Data for review:
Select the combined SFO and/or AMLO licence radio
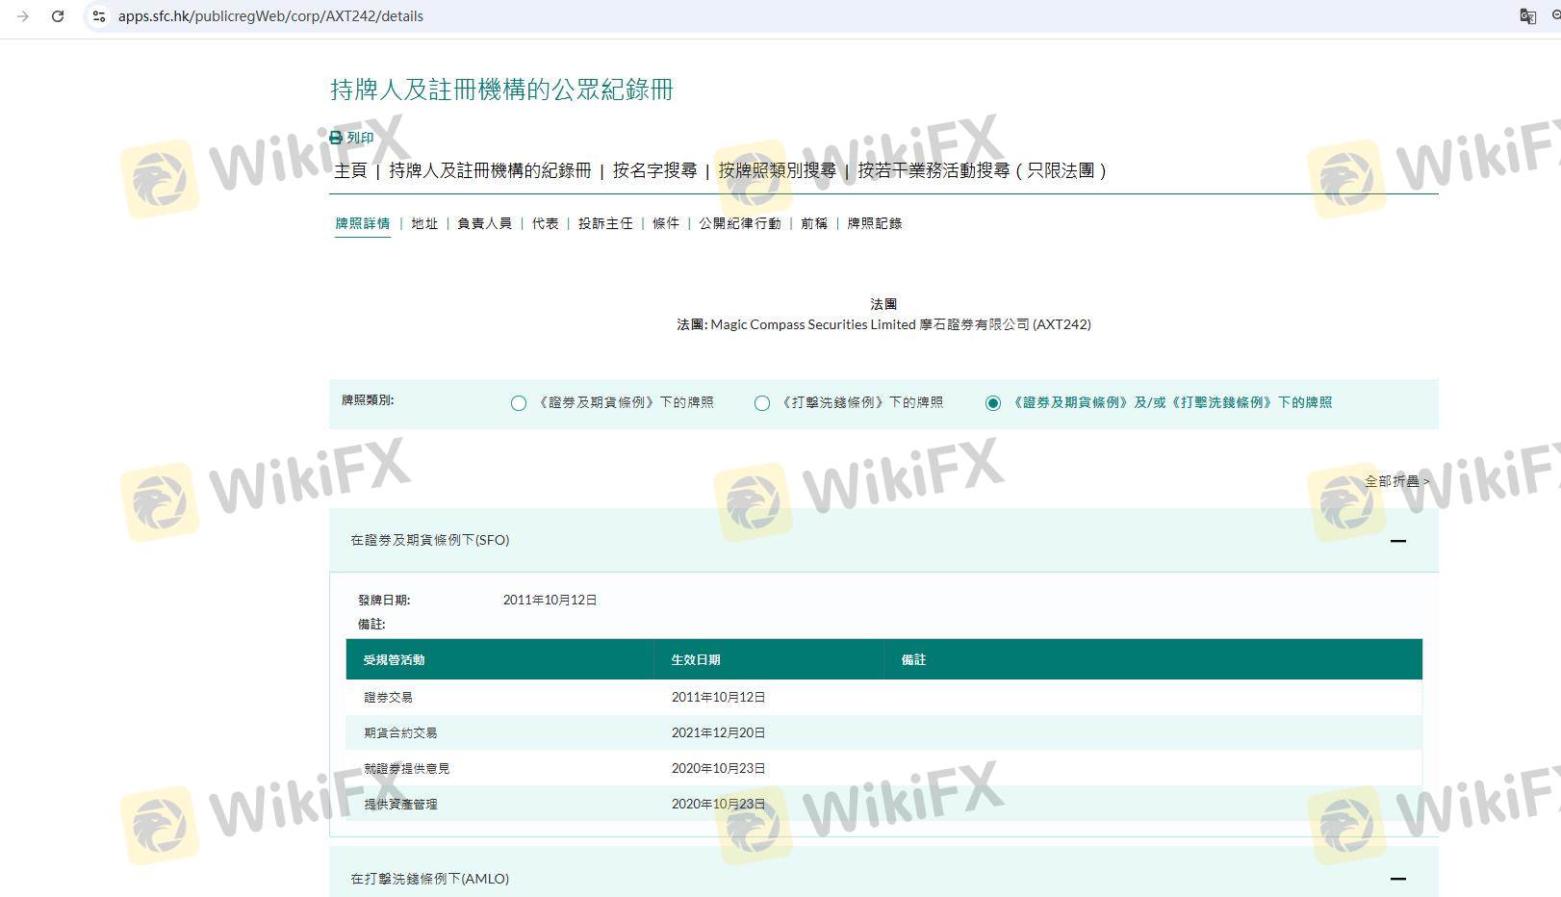Screen dimensions: 1561x897 (x=993, y=403)
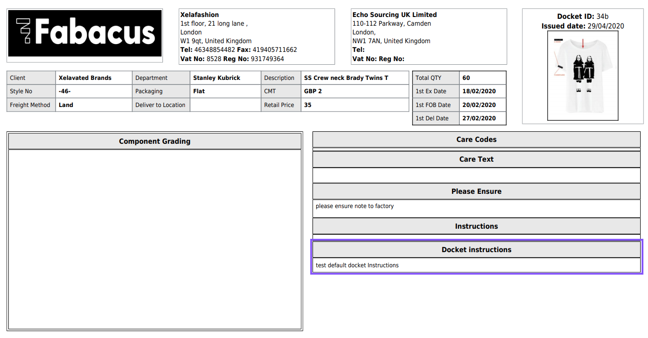Click the SS Crew neck Brady Twins T description

coord(346,78)
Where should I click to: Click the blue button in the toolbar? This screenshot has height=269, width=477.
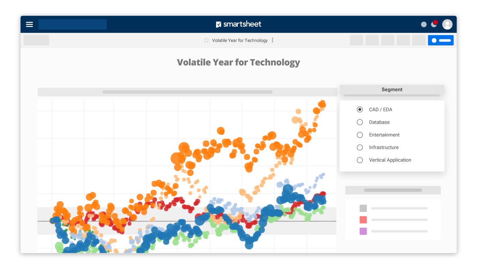click(x=441, y=40)
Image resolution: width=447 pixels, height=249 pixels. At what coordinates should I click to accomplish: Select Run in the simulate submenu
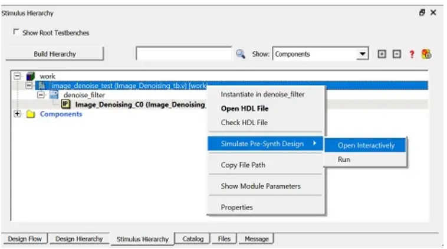[344, 159]
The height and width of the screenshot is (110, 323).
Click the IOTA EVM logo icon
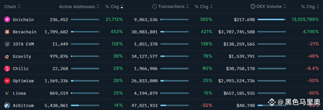click(7, 44)
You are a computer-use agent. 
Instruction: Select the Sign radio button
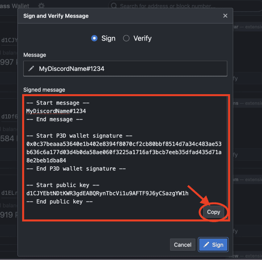pos(94,38)
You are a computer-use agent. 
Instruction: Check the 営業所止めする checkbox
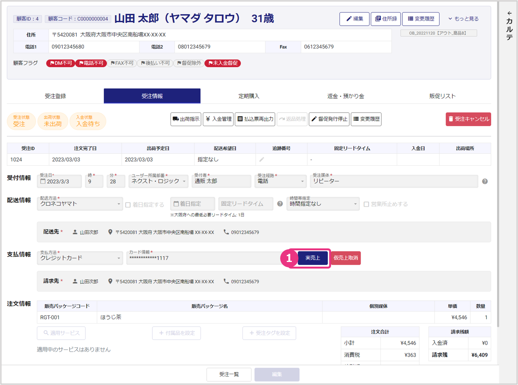(x=366, y=204)
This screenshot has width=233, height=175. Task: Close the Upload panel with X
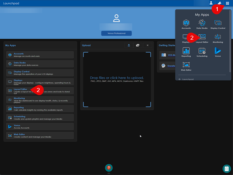tap(147, 45)
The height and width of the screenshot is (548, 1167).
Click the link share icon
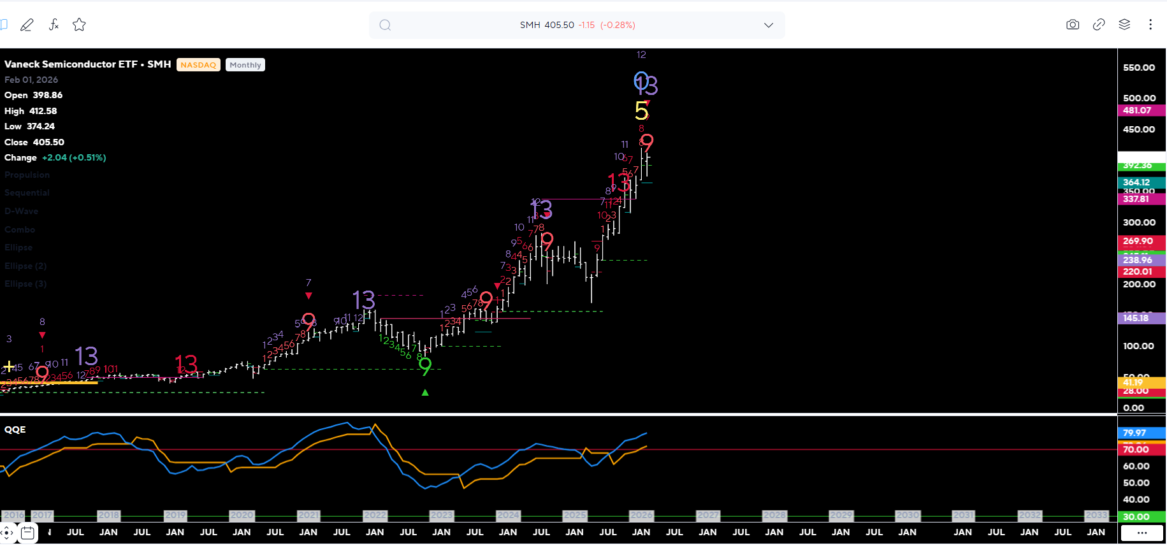click(1099, 25)
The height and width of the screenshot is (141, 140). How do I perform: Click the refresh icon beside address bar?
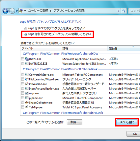(x=124, y=11)
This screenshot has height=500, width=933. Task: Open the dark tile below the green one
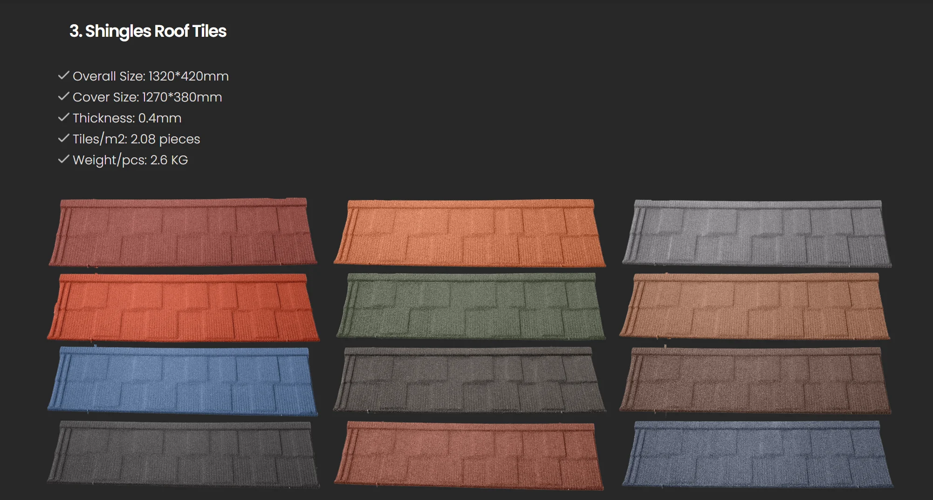pos(470,380)
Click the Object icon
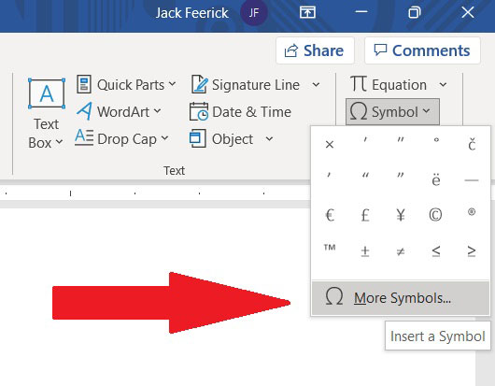This screenshot has height=386, width=495. click(198, 138)
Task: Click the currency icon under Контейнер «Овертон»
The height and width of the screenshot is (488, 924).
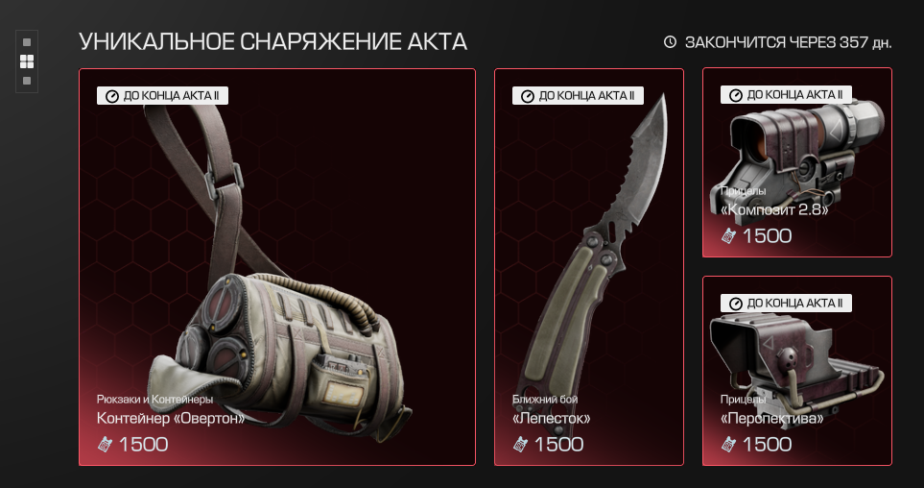Action: click(x=105, y=445)
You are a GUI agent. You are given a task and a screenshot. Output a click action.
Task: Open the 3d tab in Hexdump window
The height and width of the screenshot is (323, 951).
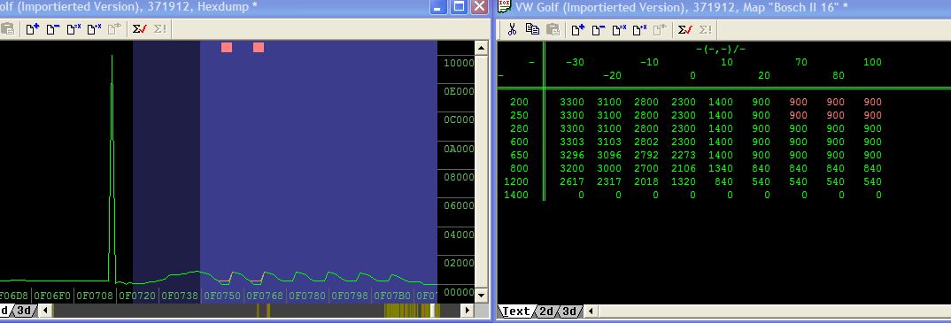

Try it:
Go through the entries above and write them out again exactly, images left behind.

Answer area:
Select the combined SFO and/or AMLO licence radio
Screen dimensions: 1561x897 (x=993, y=403)
Click the SS Crew neck Brady Twins T description

coord(346,78)
Where should I click to: Click the blue button in the toolbar? This screenshot has height=269, width=477.
click(x=441, y=40)
Image resolution: width=447 pixels, height=249 pixels. At what coordinates should I click to accomplish: Select Run in the simulate submenu
[344, 159]
The height and width of the screenshot is (110, 323).
Click the IOTA EVM logo icon
click(7, 44)
You are a computer-use agent. 
Instruction: Select the Sign radio button
pos(94,38)
You are a computer-use agent. 
Instruction: Check the 営業所止めする checkbox
(x=366, y=204)
This screenshot has width=233, height=175. Task: Close the Upload panel with X
tap(147, 45)
The height and width of the screenshot is (548, 1167).
Click the link share icon
click(1099, 25)
The height and width of the screenshot is (141, 140). How do I perform: Click the refresh icon beside address bar?
(x=124, y=11)
This screenshot has height=500, width=933. Task: Open the dark tile below the green one
pos(470,380)
Click the Object icon
This screenshot has height=386, width=495. click(198, 138)
Task: Click the currency icon under Контейнер «Овертон»
The height and width of the screenshot is (488, 924).
Action: click(x=105, y=445)
You are a GUI agent. You are given a task and a screenshot. Output a click action.
Task: Open the 3d tab in Hexdump window
The height and width of the screenshot is (323, 951).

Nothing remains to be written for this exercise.